[A block of data]
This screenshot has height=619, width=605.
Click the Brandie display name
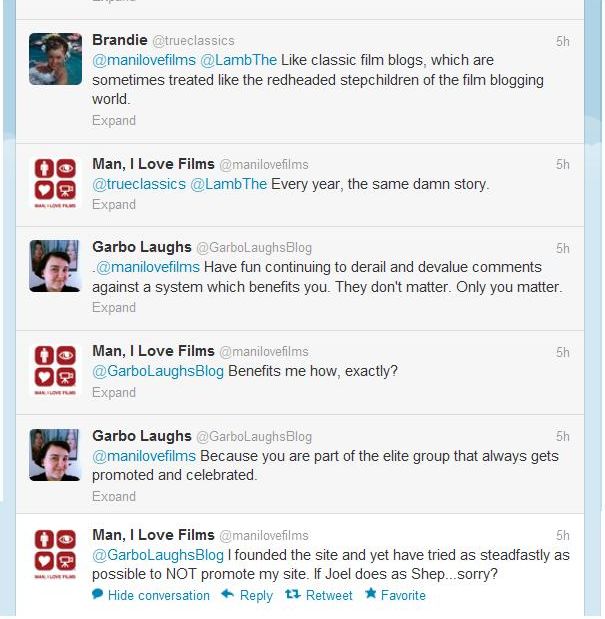coord(119,40)
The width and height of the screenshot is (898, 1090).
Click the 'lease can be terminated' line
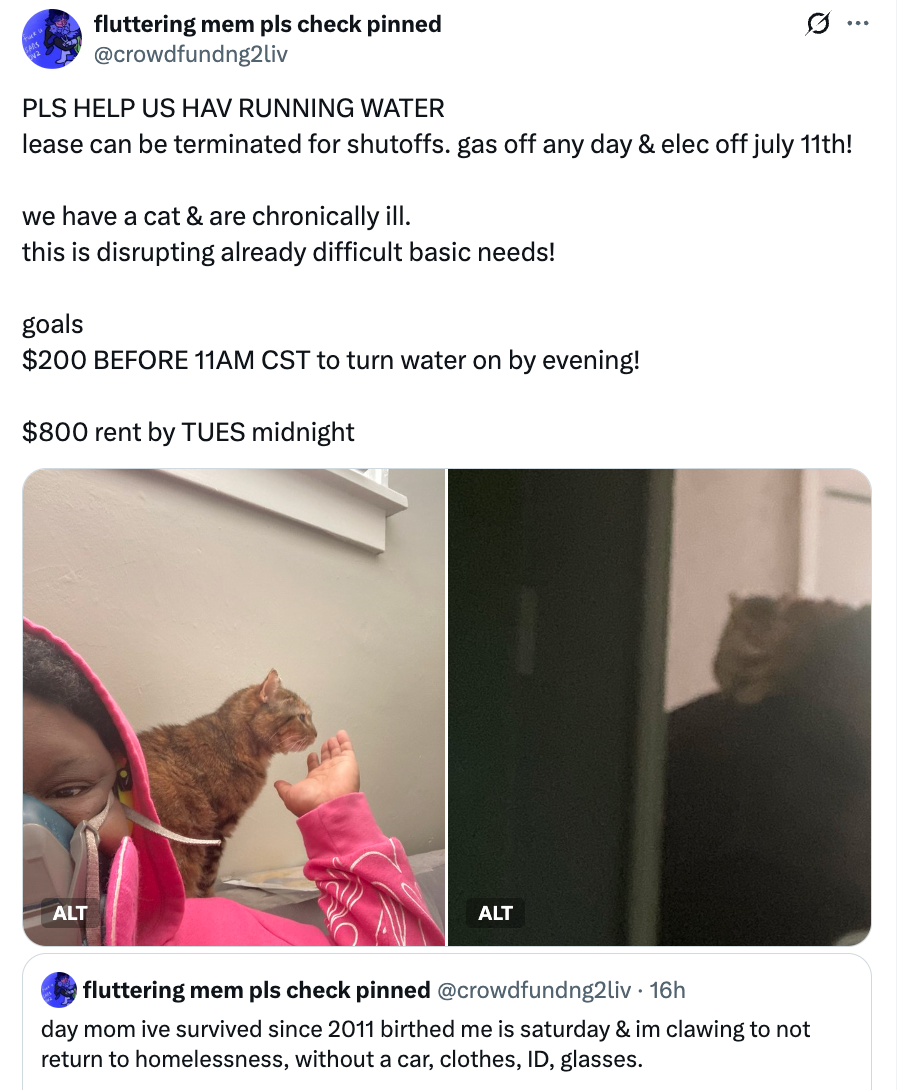pos(437,145)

_INSTRUCTIONS FOR THE TASK_
Copy every line of text in the items above word for word, and leave out the pictures.

_RESULT OF THE EXERCISE_
This screenshot has height=619, width=605.
Click the Brandie display name
coord(119,40)
The width and height of the screenshot is (898, 1090).
Click the 'lease can be terminated' line
pos(437,145)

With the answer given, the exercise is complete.